- **Exercise requirements**: Start at the top line and retype the data exactly through to the end.

(Saved data entries)
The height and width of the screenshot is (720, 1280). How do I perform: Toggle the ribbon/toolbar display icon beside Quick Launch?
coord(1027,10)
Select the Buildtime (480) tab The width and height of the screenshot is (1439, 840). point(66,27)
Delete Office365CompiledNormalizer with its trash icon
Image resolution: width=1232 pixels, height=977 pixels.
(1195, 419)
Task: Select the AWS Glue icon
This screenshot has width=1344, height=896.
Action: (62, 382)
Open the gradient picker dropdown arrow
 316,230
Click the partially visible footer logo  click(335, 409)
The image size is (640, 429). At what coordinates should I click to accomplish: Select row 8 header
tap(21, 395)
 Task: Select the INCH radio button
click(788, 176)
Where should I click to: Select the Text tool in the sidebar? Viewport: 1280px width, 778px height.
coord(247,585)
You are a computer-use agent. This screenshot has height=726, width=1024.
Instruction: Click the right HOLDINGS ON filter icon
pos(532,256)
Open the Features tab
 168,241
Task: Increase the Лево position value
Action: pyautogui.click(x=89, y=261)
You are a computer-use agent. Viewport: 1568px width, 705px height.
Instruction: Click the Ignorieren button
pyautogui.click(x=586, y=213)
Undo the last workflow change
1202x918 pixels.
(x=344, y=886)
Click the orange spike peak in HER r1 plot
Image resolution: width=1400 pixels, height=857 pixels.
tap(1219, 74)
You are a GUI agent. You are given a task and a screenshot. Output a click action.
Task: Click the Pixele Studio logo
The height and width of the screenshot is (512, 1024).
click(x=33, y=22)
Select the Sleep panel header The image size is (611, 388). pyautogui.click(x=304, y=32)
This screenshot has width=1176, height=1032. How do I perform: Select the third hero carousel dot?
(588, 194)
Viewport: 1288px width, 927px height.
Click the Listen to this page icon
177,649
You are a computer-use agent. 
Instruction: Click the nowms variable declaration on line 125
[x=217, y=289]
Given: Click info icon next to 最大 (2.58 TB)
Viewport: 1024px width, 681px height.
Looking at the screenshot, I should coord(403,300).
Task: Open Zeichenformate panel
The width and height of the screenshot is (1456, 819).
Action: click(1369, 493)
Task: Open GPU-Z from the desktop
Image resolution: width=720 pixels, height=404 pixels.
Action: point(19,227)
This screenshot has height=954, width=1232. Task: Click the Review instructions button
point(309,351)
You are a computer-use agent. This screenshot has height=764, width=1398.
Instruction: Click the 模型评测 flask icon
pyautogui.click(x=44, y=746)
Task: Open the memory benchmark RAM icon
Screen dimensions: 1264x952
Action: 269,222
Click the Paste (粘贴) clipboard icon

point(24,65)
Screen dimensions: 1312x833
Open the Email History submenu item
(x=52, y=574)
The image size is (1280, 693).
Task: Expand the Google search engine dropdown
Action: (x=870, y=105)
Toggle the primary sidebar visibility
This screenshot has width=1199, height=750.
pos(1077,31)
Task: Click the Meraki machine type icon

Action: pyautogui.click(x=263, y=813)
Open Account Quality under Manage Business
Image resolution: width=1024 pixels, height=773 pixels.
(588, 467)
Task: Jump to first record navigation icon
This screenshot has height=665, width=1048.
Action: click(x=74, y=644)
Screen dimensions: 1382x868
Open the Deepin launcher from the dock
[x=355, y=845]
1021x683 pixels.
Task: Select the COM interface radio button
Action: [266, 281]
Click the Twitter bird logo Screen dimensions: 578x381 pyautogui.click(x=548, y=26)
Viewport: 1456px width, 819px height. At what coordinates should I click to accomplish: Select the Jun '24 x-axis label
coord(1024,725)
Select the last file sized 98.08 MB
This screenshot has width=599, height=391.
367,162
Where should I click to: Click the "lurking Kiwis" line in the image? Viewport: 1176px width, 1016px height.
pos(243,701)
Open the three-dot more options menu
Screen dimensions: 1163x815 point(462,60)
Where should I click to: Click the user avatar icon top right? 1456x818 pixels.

- **Written answer**:
The height and width of the screenshot is (720, 1280). How do I perform: Toggle the ribbon/toolbar display icon beside Quick Launch?
coord(1027,10)
Select the Buildtime (480) tab The width and height of the screenshot is (1439, 840). point(66,27)
Delete Office365CompiledNormalizer with its trash icon
Image resolution: width=1232 pixels, height=977 pixels.
(1195, 419)
Task: Select the AWS Glue icon
This screenshot has width=1344, height=896.
Action: (62, 382)
Open the gradient picker dropdown arrow
 316,230
Click the partially visible footer logo  click(335, 409)
The image size is (640, 429). At what coordinates should I click to accomplish: Select row 8 header
tap(21, 395)
 Task: Select the INCH radio button
click(788, 176)
Where should I click to: Select the Text tool in the sidebar? Viewport: 1280px width, 778px height.
coord(247,585)
You are a computer-use agent. This screenshot has height=726, width=1024.
Instruction: Click the right HOLDINGS ON filter icon
pos(532,256)
Open the Features tab
 168,241
Task: Increase the Лево position value
Action: pyautogui.click(x=89, y=261)
You are a computer-use agent. Viewport: 1568px width, 705px height.
Instruction: Click the Ignorieren button
pyautogui.click(x=586, y=213)
Undo the last workflow change
1202x918 pixels.
(x=344, y=886)
Click the orange spike peak in HER r1 plot
Image resolution: width=1400 pixels, height=857 pixels.
tap(1219, 74)
You are a GUI agent. You are given a task and a screenshot. Output a click action.
Task: Click the Pixele Studio logo
The height and width of the screenshot is (512, 1024).
click(x=33, y=22)
Select the Sleep panel header The image size is (611, 388). pyautogui.click(x=304, y=32)
This screenshot has width=1176, height=1032. How do I perform: Select the third hero carousel dot?
(588, 194)
Viewport: 1288px width, 927px height.
Click the Listen to this page icon
177,649
You are a computer-use agent. 
Instruction: Click the nowms variable declaration on line 125
[x=217, y=289]
Given: Click info icon next to 最大 (2.58 TB)
Viewport: 1024px width, 681px height.
Looking at the screenshot, I should coord(403,300).
Task: Open Zeichenformate panel
The width and height of the screenshot is (1456, 819).
Action: click(1369, 493)
Task: Open GPU-Z from the desktop
Image resolution: width=720 pixels, height=404 pixels.
Action: point(19,227)
This screenshot has height=954, width=1232. Task: Click the Review instructions button
point(309,351)
You are a computer-use agent. This screenshot has height=764, width=1398.
Instruction: Click the 模型评测 flask icon
pyautogui.click(x=44, y=746)
Task: Open the memory benchmark RAM icon
Screen dimensions: 1264x952
Action: 269,222
Click the Paste (粘贴) clipboard icon

point(24,65)
Screen dimensions: 1312x833
Open the Email History submenu item
(x=52, y=574)
The image size is (1280, 693).
Task: Expand the Google search engine dropdown
Action: (x=870, y=105)
Toggle the primary sidebar visibility
This screenshot has width=1199, height=750.
pos(1077,31)
Task: Click the Meraki machine type icon

Action: pyautogui.click(x=263, y=813)
Open Account Quality under Manage Business
Image resolution: width=1024 pixels, height=773 pixels.
(588, 467)
Task: Jump to first record navigation icon
This screenshot has height=665, width=1048.
Action: click(x=74, y=644)
Screen dimensions: 1382x868
Open the Deepin launcher from the dock
[x=355, y=845]
1021x683 pixels.
Task: Select the COM interface radio button
Action: [266, 281]
Click the Twitter bird logo Screen dimensions: 578x381 pyautogui.click(x=548, y=26)
Viewport: 1456px width, 819px height. At what coordinates should I click to accomplish: Select the Jun '24 x-axis label
coord(1024,725)
Select the last file sized 98.08 MB
This screenshot has width=599, height=391.
367,162
Where should I click to: Click the "lurking Kiwis" line in the image? Viewport: 1176px width, 1016px height.
pos(243,701)
Open the three-dot more options menu
Screen dimensions: 1163x815 point(462,60)
Where should I click to: Click the user avatar icon top right? 1456x818 pixels.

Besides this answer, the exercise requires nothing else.